Supplied passage:
· · · ·
Desperately Seeking Xen
AlexGr sends us to an excellent article on the state of Xen by Jeff Gould (Peerstone Research). He concludes that the virtualization technology has some maturing to do and will face increasing competition for the privilege of taking on VMWare. Quoting: "What's going on with Xen, the open source hypervisor that was supposed to give VMware a run for its money? I can't remember how many IT trade press articles, blog posts and vendor white papers I've read about Xen in the last few years... The vast majority of those articles — including a few I've written myself — take it as an article of faith that Xen's paravirtualizing technical approach and open source business model are inherently superior to the closed source alternatives from VMware or Microsoft."
It is true that Xen requires special hardware to legally run MS Windows. It is also better for performance, generally, to have such hardware. However, there is nothing stopping you from running Xen on pretty much any computer you are likely to own as long as the VMs are Linux based.
Not true.
If you have VT-capable hardware then you can run Windows under Xen. You do need the hardware to support it though, and that is a problem for some home users. Recent AMD and Intel chips have slightly differing VT support but both work.
I run Xen at home along with xen-tools (which I wrote) to easily create new Debian guests on demand. These are used for software testing, hacking, and general service isolation.
· · · ·
Supplied data:
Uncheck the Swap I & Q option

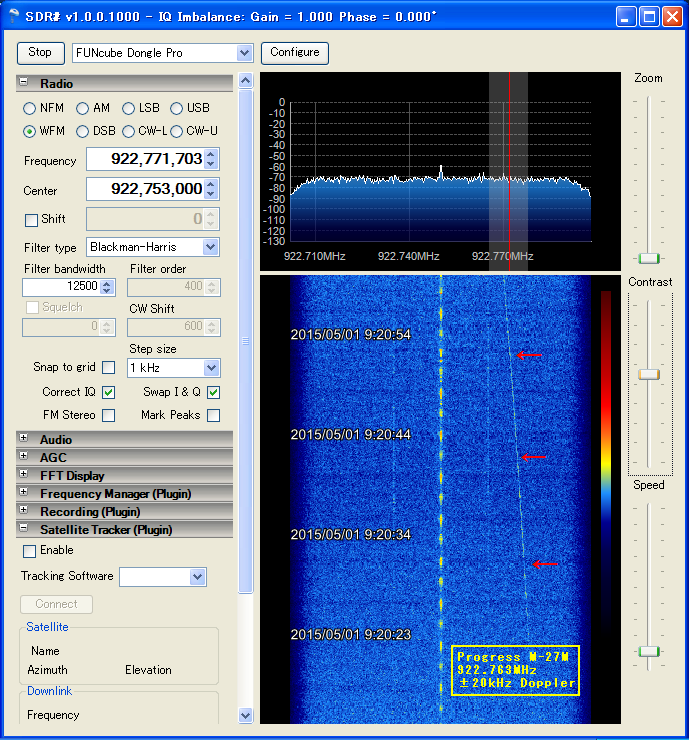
· · · ·
What you will do:
In the Xen discussion, what does one commenter say the Debian guests created with xen-tools are used for? The listing plays no part in what comes next.

Full output:
Software testing, hacking, and general service isolation.